Matsui struggles as season begins


NEW YORK — Editor's note: Entering this weekend, Columbia University men's basketball team is 1-1. The Lions defeated Fordham University 65-62 on Nov. 14 and lost a 71-50 contest to Seton Hall University on Nov. 16.)

News photo
K.J. Matsui

* * * * *

Against Fordham, when it got close, we controlled the game and we pulled out a win at the end. As a team, we played together and some individual players stepped up and made some plays to win the game.

I shot 1-for-7 on 3-pointers and scored three points, and contributed four rebounds and two steals. I had some great looks and I should have made them, but could not convert them to points.

When the game got close, I took a charge from their fast break and stole the pass. Those two crucial plays helped us win the game at the end.

Even though I didn't shoot the ball well, the most important thing is winning, so at the end we were all happy that we started off with a great win.

In the second game against Seton Hall, our opponent was very quick and pressed us the whole game, trying to create turnovers. We had enough talent to win but we didn't bring the same energy we did against Fordham.

We didn't shoot the ball well (19-for-55) and trailed the entire game.

We have to play the same way every game because some nights, we will shoot well and other nights we will not. And as a senior, I have to play consistently and help our team play the same way and play hard.

Personally, again, I didn't shoot the ball well. I shot 1-for-8 on 3s and some were wide-open ones. So if I shot the ball well, then the game might be totally different.

I have to make shots because that's what I do the best, and everybody on the team is expecting me to make shots. That's why it makes me mad, that I was not scoring points.

I have to get in the gym more and shoot more so . . . I can show everyone that my jumper is back.

Preseason training

Before the team opened the season all the returning players stayed in New York over the summer to get better as individual players by working out on the court and in the weight room. We also strengthened our team bond by playing and working out together. This gave us a head start compared to other teams that have to go through it during the preseason period.

Not only just staying and working out this summer, the returnees also took a trip to Europe, which included four games against professional teams. We were fortunate enough to experience different cultures there and played against the pros. We got to know our teammates and all the coach even better. This is why, when we came back as school started, we had already gotten better as players and teammates.

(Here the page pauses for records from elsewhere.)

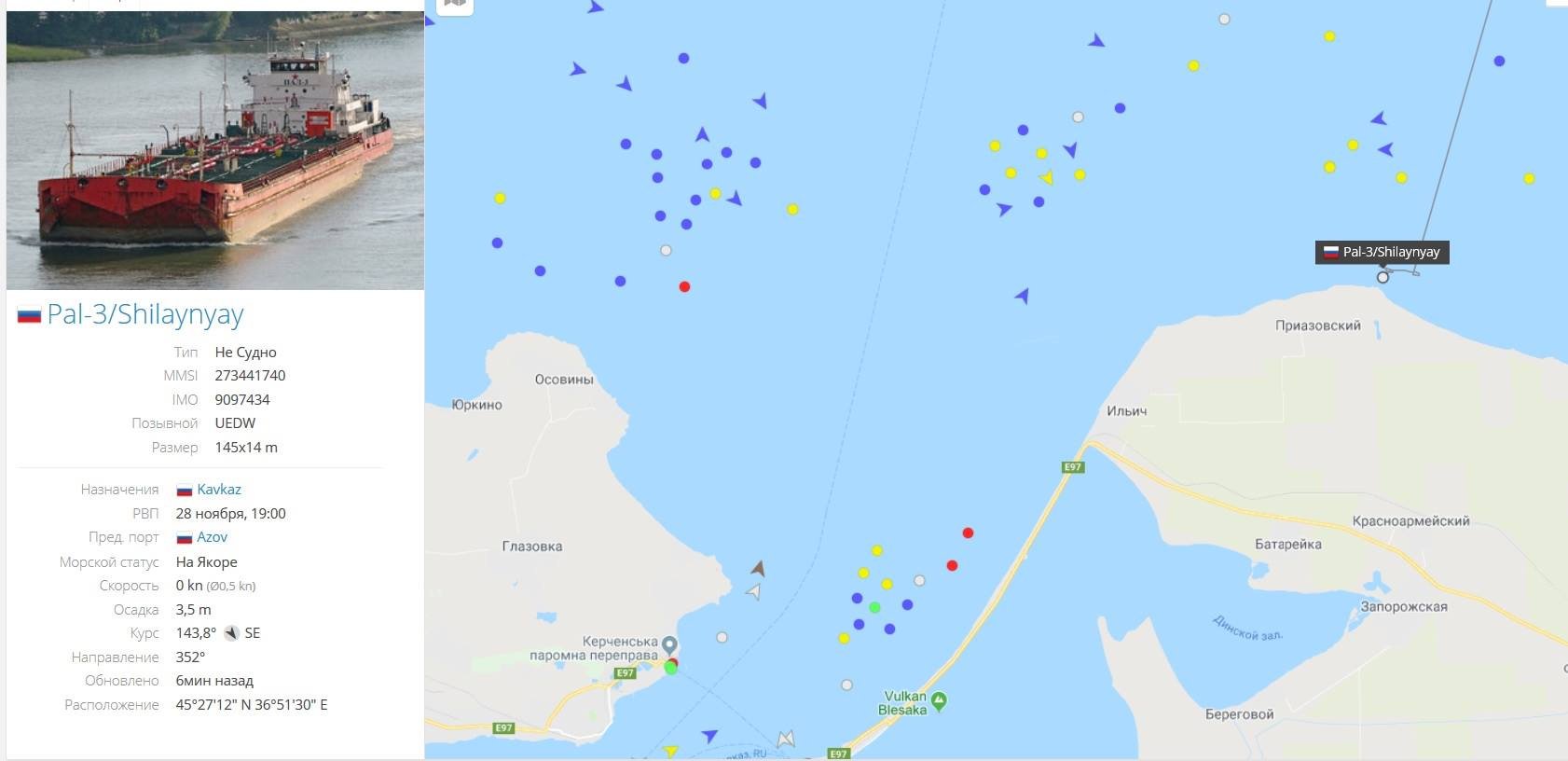Click the compass icon beside course 143,8°
The image size is (1568, 761).
click(x=231, y=633)
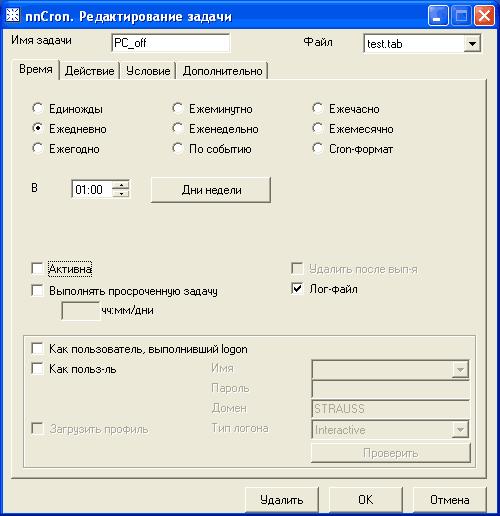Toggle the Лог-файл checkbox
Viewport: 500px width, 516px height.
(297, 289)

When the first official practice was held in mid-October, we were excited to get ready for the games. However, one of the toughest things that college players goes through is the preseason practices before games start.

Even though, we trained ourselves during the summer, the preseason training takes it to a higher level. It is more intense, more demanding and just harder practice.

We practiced three hours a day, six days out of seven days. That is just the time on the court. We also lifted weights three times a week and sometimes watched film with the coaches to go over the mistakes and things that we did well in the practice.

Going to a school like Columbia, a great academic institution, adds more stress to our body since there is so much work that we have to keep up with in our academic workload.

Our life cycle is basically rest, practice and study. We do not have time for other things that we want to do. That is the price we have to pay to as a student-athlete in Division I.

Being a student-athlete is not an easy thing to do and requires strong commitment, otherwise one cannot handle the pressure of it.

Bond with coach

My relationship with head coach Joe Jones has stayed the same since I met him the first time.

I still remember the time when Coach Jones came to see my practice at Montrose Christian. He was very honest and showed a lot of passion to get me to Columbia. He called me a couple of times a week and came to some of my games.

He is honest man and committed to do what he says he would do. He stays true to his word. And that has not changed in the last three years at Columbia.

When he was recruiting me, he told me that he is going to take care of me on and off the court, and not be just a coach. He makes sure I am doing well in the classroom and enjoying college life. He still sends me text messages sometimes and asks how I am doing.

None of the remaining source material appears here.